For two days, a procession of Owensboro and Daviess County officials made their presence known in Washington D.C.
The fly-by-night visit — April 10-12 — was led by Owensboro Chamber of Commerce President and CEO Candance Brake and included Judge-Executive Al Mattingly, Mayor Tom Watson and Rob Barnett, Owensboro-Daviess County Regional Airport director, among various business leaders and officials from the city and county.
According to Brake, the visit was positive.
“It was a successful trip as far as we had some great meetings,” she said. “We may not know the outcome for a year or two, but it is important to lay the groundwork.”
These lobbying delegations from the city and county are vital to ensure the success of current and future projects, especially when everyone has a unified voice, Watson said.

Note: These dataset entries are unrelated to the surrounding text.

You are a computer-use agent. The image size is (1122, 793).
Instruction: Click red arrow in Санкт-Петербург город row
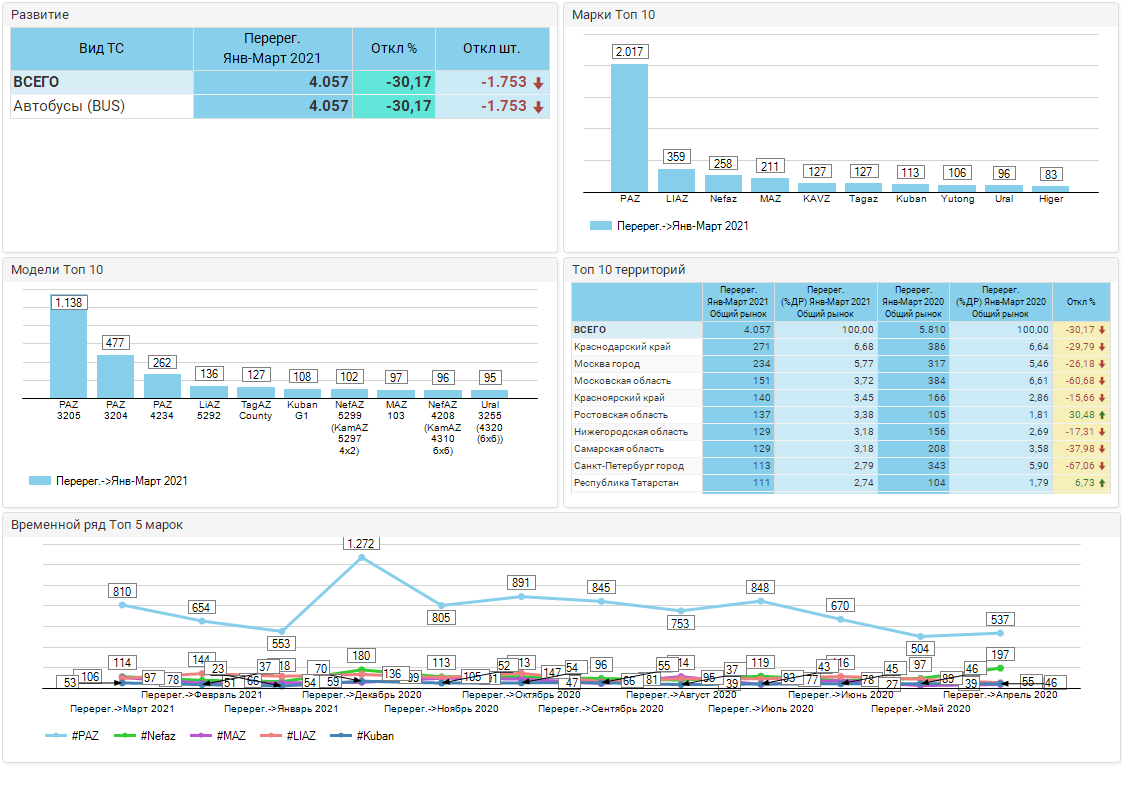[x=1101, y=466]
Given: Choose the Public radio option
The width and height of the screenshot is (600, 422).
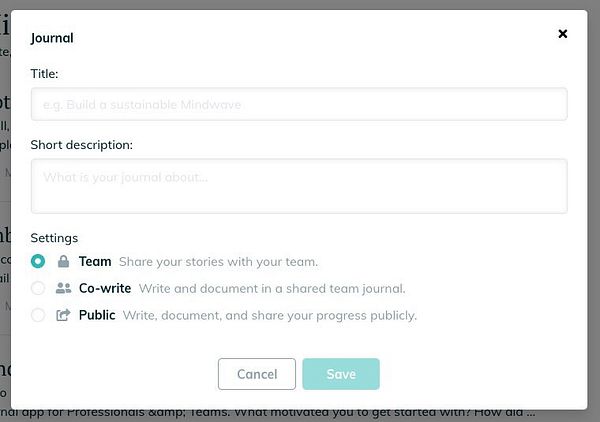Looking at the screenshot, I should [38, 316].
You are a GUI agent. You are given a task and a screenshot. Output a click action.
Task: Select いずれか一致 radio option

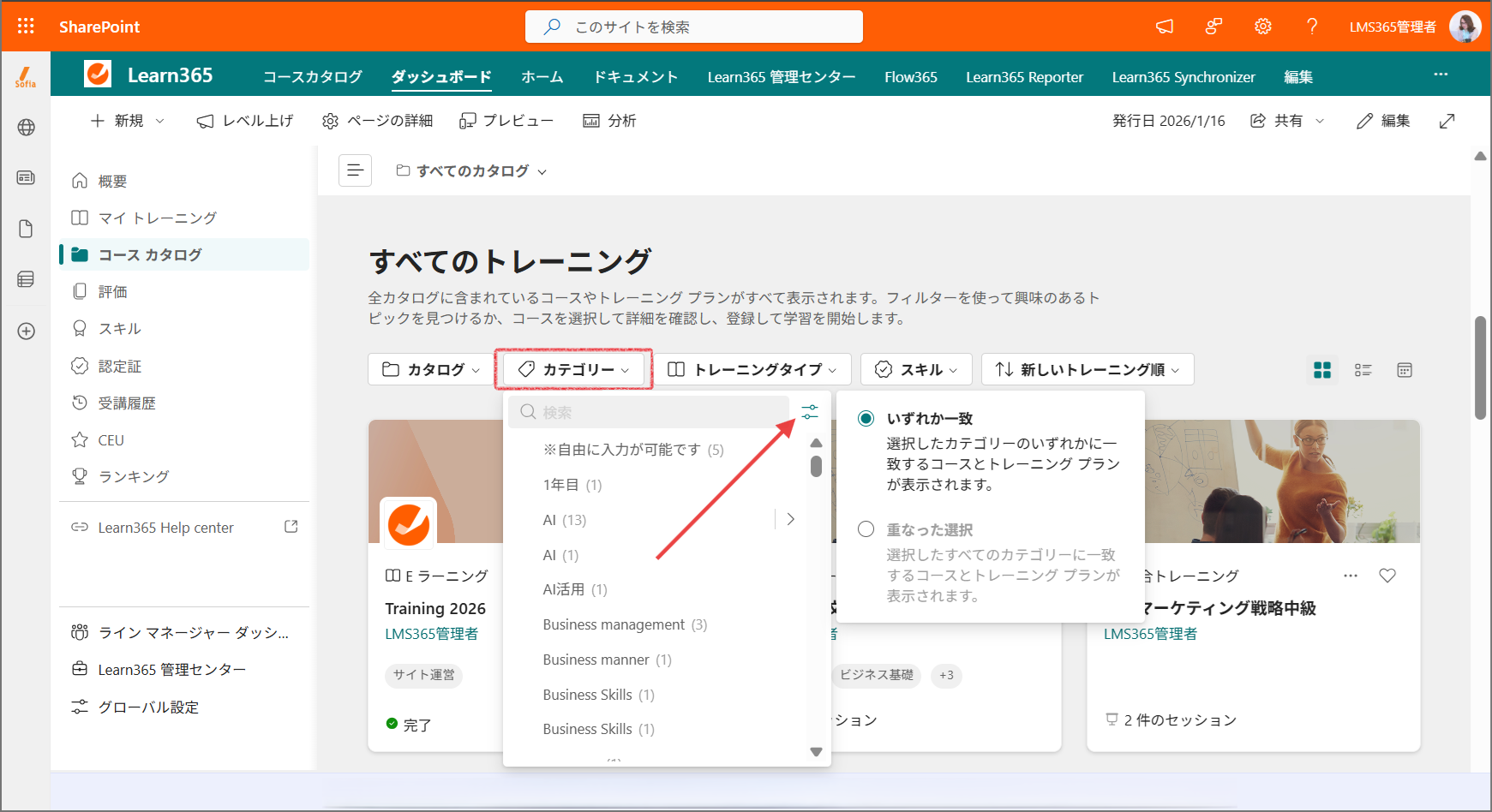[x=866, y=418]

“It is great when the judge and the mayor of a community are there together and speak with the same voice,” he said. “It lets our federal delegates know we are on the same page, that is a big deal to have both positions there to share ideas jointly..”
In their two days, the chamber delegation met with Sen. Mitch McConnell, Sen. Rand Paul, Indiana Sen. Mike Braun as well as the U.S Chamber of Commerce and U.S. Department of Transportation Secretary Elaine Chao, Mattingly said.
“They always treat us cordially; we had good visits with all of them,” he said. “It was a fast trip, but it was a good trip; we got to meet with a lot of movers and shakers in Washington. Our attempts to talk to our own federal delegation and remind them that we are on the map is vital in getting money for projects that are necessary. Had we not been there last year to discuss the riverport and the highway, I’m not sure that we would have gotten the grant. We are effectively acting as lobbyists when we go up there.”
Watson the group discussed everything from money for highway projects, grants for substance abuse and addiction programs, the mid-state corridor and successes with OCTC’s workforce development plan as well as the high school dual credit pilot program, something that garnered positive attention.
“They were excited about what we are trying to do,” he said. “Candance and her group work very hard to make sure that the time is effective up there and that we are able to tell our stories. It was the most accessible trip we have had in three years.”
While the wheels of politics move slowly, but the regions federal delegates know what the county and city are doing to improve the lives of its citizens and region, Brake said.
“This is part of what we (the chamber) do for advocacy,” she said. “Not just for our chamber members, but the community as a whole. The more successful our community is, our membership is, which stimulates our regional economy, it is a win-win.”